菊地成孔(著者) のコメント

userPhoto 菊地成孔
(著者)

>>20

 わかりずらくてスミマセン笑、ご覧いただければたちどころにご理解頂けると思いますので笑、東宝DVDコンテンツ部に代わりまして感謝いたします笑。

 マジックリアリズムは、昔日の「エキゾチズム」と似て、観る側の視点の中にだけ存在しますよね。エキゾが古式ゆかしくなってしまったので(誰でも世界中に行けるようになったので)、マジックリアリズムと呼び換えているように思えます。ガボもリョサも「そのまま」を書いたのだと思いますし、タンザニア人が日本のアニメを観るとき、おそらく感じているのはファンタジーよりもマジックリアリズムに近ような気がします。

 僕の音楽は、ご説の通り、非常に遠い場所にあります。
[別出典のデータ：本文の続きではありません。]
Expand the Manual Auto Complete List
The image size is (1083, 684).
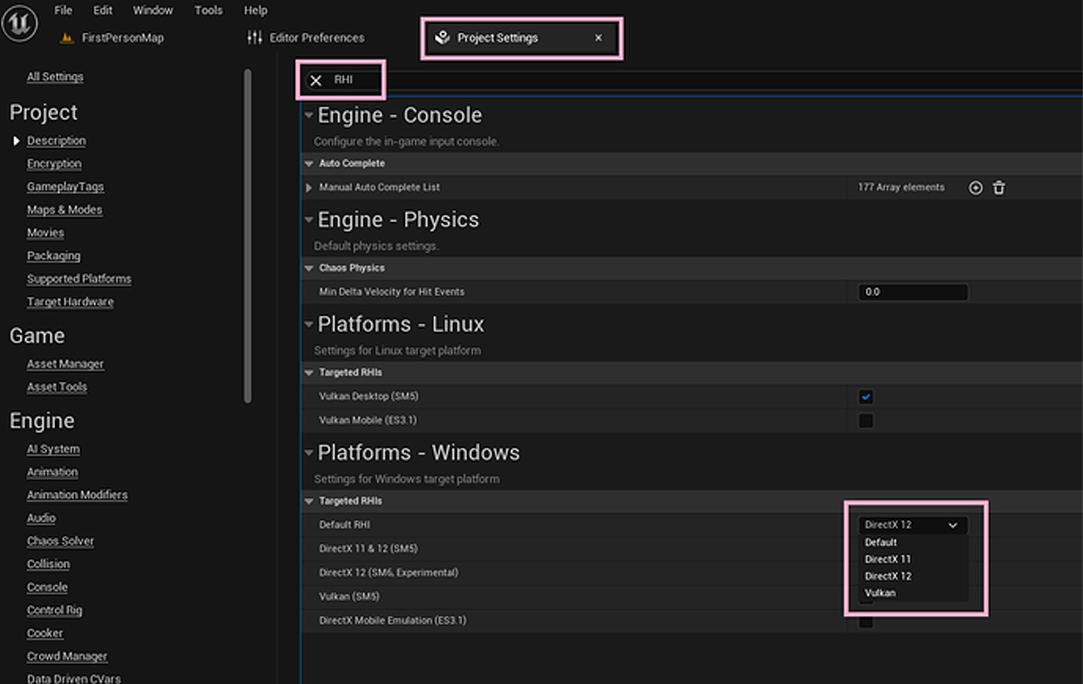(309, 187)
それが人間と音楽との距離だと僕は自然に思っているのですが、自然だと思うと同時に、果てしないほどの距離感も実感してるので、それが僕固有のものなのかどうかは僕にはわかりませんが、ブルーノート東京でのぺぺのライブ動画に付いた、スペイン語のコメントを、拙訳してみました(意訳に近いと思われます)。

<東洋の人々が西洋音楽を前衛的であると解釈し、作曲、演奏する方法の幅広さは信じられないほどです。たとえば、ヒロメ市場のそれのように、西洋人は東洋音楽を吸収するのがはるかに難しいと感じています。少なくとも私はその認識を持っています>

 僕の尊敬する呉智英の本にも、投獄中にロシア語を(読書や映画鑑賞などを介さず=投獄者なので)完全に習得する男の話が書かれてます。呉智英は「恐るべきことに、それは妄想のロシア語ではなく、現実のロシア語なのだった」とし、言語と妄想の関係を考察しています。なんでロシア語なんでしょうね。僕は極めて稚拙なドイツ語と韓国語を、ほとんど学ばずに東京で習得し、ほぼ完全に忘却しました。そしてそれは、とても自然な経験でした。